In this form, indices can appear in any order and some may be omitted; as before, unspecified values take on the zero value for the element type. For instance,
r := [...]int{99: -1}
defines an array r with 100 elements, all zero except for the last,
which has value −1.
If an array’s element type is comparable then the array type is
comparable too, so we may directly compare two arrays of that type
using the == operator, which reports whether all corresponding
elements are equal.
The != operator is its negation.
a := [2]int{1, 2}
b := [...]int{1, 2}
c := [2]int{1, 3}
fmt.Println(a == b, a == c, b == c) // "true false false"
d := [3]int{1, 2}
fmt.Println(a == d) // compile error: cannot compare [2]int == [3]int
As a more plausible example, the function Sum256 in the crypto/sha256
package produces the SHA256 cryptographic hash or digest of a message
stored in an arbitrary byte slice.
The digest has 256 bits, so its type is [32]byte. If two
digests are the same, it is extremely likely that the two messages are
the same; if the digests differ, the two
messages are different. This program prints and compares the SHA256 digests of "x"
and "X":
import "crypto/sha256"
func main() {
c1 := sha256.Sum256([]byte("x"))
c2 := sha256.Sum256([]byte("X"))
fmt.Printf("%x\n%x\n%t\n%T\n", c1, c2, c1 == c2, c1)
// Output:
// 2d711642b726b04401627ca9fbac32f5c8530fb1903cc4db02258717921a4881
// 4b68ab3847feda7d6c62c1fbcbeebfa35eab7351ed5e78f4ddadea5df64b8015
// false
// [32]uint8
}
The two inputs differ by only a single bit, but approximately
half the bits are different in the digests.
Notice the Printf verbs: %x to print all the elements of an
array or slice of bytes in hexadecimal, %t to show a boolean, and %T to display the
type of a value.
When a function is called, a copy of each argument value is assigned to the corresponding parameter variable, so the function receives a copy, not the original. Passing large arrays in this way can be inefficient, and any changes that the function makes to array elements affect only the copy, not the original. In this regard, Go treats arrays like any other type, but this behavior is different from languages that implicitly pass arrays by reference.
Of course, we can explicitly pass a pointer to an array so that any
modifications the function makes to array elements will be visible to
the caller.
This function zeroes the contents of a [32]byte array:
func zero(ptr *[32]byte) {
for i := range ptr {
ptr[i] = 0
}
}
The array literal [32]byte{} yields an array of 32 bytes.
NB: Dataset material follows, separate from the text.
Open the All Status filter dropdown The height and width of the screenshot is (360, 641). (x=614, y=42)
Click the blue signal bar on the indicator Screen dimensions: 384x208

Each element of the array has the zero value for byte,
which is zero.
We can use that fact to write a different version of zero:
func zero(ptr *[32]byte) {
*ptr = [32]byte{}
}
Using a pointer to an array is efficient and allows the called function to
mutate the caller’s variable, but arrays are still inherently
inflexible because of their fixed size. The zero function will not
accept a pointer to a [16]byte variable, for example, nor is there
any way to add or remove array elements. For these reasons,
other than special cases like SHA256’s fixed-size hash,
arrays are seldom used as function parameters; instead, we use
slices.
Exercise 4.1:
Write a function that counts the number of bits that are different in
two SHA256 hashes.
(See PopCount from Section 2.6.2.)
Exercise 4.2: Write a program that prints the SHA256 hash of its standard input by default but supports a command-line flag to print the SHA384 or SHA512 hash instead.